Trish Knight's son Ben was killed in 2006 when RAF Nimrod XV230 exploded in mid-air over the war-torn landscape of Afghanistan. All 14 Servicemen on board were killed - the largest loss of life in a single incident in the UK military since the Falklands War. The Knight family suddenly found themselves in the media spotlight. This is their story.
I am not a writer I am a mother!!!
My youngest son, Ben, was killed aboard RAF Nimrod XV230 in the skies above Afghanistan on 2 September 2006. He was twenty-five-years-old. The aircraft caught fire after air-to-air refuelling and a 'Mayday' was declared.
The aircraft exploded in mid-air. All fourteen crew on board were killed.
When Ben was growing up there were many occasions that warranted me wishing him 'good luck' - school exams or a game of squash to name but a few. However, Ben possessed a very logical mind and would always reply by saying, "There's no such thing as luck, Mother". He believed success depended upon knowledge learned; if he was unable to answer a question then he believed it was because he had not taken enough time to study the subject, and if he lost a game of squash it was because on the day his opponent was a better player. It was nothing to do with luck!

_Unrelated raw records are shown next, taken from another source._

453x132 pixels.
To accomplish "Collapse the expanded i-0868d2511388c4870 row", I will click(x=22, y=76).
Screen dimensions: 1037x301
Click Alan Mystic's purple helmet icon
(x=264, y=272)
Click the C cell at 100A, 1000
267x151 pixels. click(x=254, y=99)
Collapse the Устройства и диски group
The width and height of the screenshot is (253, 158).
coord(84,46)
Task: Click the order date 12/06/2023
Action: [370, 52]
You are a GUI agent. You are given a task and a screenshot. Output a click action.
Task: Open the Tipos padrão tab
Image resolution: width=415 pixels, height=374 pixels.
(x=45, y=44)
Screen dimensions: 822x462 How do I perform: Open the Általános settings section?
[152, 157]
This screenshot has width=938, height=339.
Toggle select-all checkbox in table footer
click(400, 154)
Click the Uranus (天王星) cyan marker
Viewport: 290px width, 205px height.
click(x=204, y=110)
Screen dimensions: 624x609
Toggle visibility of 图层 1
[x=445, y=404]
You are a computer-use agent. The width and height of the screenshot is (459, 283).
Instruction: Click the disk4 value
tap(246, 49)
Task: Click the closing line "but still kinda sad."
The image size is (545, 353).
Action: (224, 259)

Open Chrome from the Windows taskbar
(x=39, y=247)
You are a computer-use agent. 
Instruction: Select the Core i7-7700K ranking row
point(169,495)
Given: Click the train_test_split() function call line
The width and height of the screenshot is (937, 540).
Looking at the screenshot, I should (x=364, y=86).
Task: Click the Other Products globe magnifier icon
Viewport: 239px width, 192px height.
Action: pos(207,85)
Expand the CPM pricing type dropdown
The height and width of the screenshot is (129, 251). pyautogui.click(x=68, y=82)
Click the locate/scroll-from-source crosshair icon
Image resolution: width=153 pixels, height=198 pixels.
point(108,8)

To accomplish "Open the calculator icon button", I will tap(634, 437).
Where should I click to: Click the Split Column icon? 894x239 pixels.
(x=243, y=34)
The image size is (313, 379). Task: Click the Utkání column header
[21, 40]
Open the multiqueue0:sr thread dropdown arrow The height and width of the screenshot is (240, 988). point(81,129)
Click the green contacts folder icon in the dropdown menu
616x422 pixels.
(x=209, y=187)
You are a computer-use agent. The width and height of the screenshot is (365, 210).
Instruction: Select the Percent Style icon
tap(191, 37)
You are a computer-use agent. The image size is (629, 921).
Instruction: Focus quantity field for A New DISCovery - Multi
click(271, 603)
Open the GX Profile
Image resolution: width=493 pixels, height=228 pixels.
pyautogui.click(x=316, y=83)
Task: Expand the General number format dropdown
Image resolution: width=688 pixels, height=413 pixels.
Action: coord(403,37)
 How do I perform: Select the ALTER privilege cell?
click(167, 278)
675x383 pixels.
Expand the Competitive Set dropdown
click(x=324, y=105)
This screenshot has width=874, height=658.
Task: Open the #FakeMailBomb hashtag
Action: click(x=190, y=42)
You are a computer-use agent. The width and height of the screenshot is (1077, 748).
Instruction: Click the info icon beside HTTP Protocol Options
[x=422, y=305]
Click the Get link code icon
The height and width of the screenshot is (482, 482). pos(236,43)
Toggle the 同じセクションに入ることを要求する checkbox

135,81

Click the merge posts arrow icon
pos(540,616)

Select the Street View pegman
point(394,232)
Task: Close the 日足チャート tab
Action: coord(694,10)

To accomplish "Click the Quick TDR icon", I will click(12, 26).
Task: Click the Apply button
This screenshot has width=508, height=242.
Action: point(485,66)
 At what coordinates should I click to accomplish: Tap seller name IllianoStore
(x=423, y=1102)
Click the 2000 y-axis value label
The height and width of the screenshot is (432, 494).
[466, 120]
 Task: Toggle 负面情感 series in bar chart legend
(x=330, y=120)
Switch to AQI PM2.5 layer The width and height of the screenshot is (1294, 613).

After the loss of Nimrod XV230, a small number of people criticized the intensity of our quest to establish what caused the aircraft to catch fire and explode, killing all fourteen men on board. Some said that those on board were simply 'unlucky' and that it was 'just an accident' and thought we should leave it at that. But there was no escaping Ben's words. For what happened aboard XV230 on that fateful Saturday was a result of a prior action. It had
nothing to do with 'luck', and although it was an accident as opposed to a deliberate act, all accidents have a cause.
Since Ben's death the family has fought tirelessly to uncover the true state of the Nimrod fleet, and to obtain an element of justice for Ben by bringing those people responsible for his death and the loss of XV230 to account.
In our opinion, our son was killed by incompetence, not by insurgents. The Ministry of Defence has accepted responsibility. The Nimrod Review by Charles Haddon-Cave QC, and commissioned by the Government, in my opinion, gave the illusion of justice but delivered none.
Although we welcomed its findings, unfortunately it was left up to the families to pursue justice, if they so wished.The publicity that surrounded the initial loss of XV230 was immense and immediately thrust us into the media
spotlight. In an attempt to come to terms with everything that was happening to us at that time I began to keep a diary, for I didn't want such an horrific situation to eventually fade into obscurity. I recorded everything that happened to us on a daily basis for the first three months following Ben's death and continued to keep a weekly journal there afterwards including the mix-up of body parts and having a writ served upon me. I continued to record my feelings and our experiences as we struggled to live without Ben, at the same time as attempting to obtain an element of justice for him.
My reasons for writing this book were twofold. Firstly,I am Ben's mother and although Ben is dead he remains my child. My love for him has not diminished. A gross injustice has been inflicted upon my child and as his mother I have a duty to him to correct that injustice if at all possible. This book tells of our quest for justice. Secondly,our grandchildren have all been deprived of ever knowing their caring, fun-loving Uncle Ben, as they were all born after he was killed. Our eldest grandchild, Callum, was born just three months after Ben's death. So this book is for them, so they will eventually be able to read all about their wonderful Uncle Ben who was so cruelly taken from us all by a Government Department that, in my opinion, put cost before lives.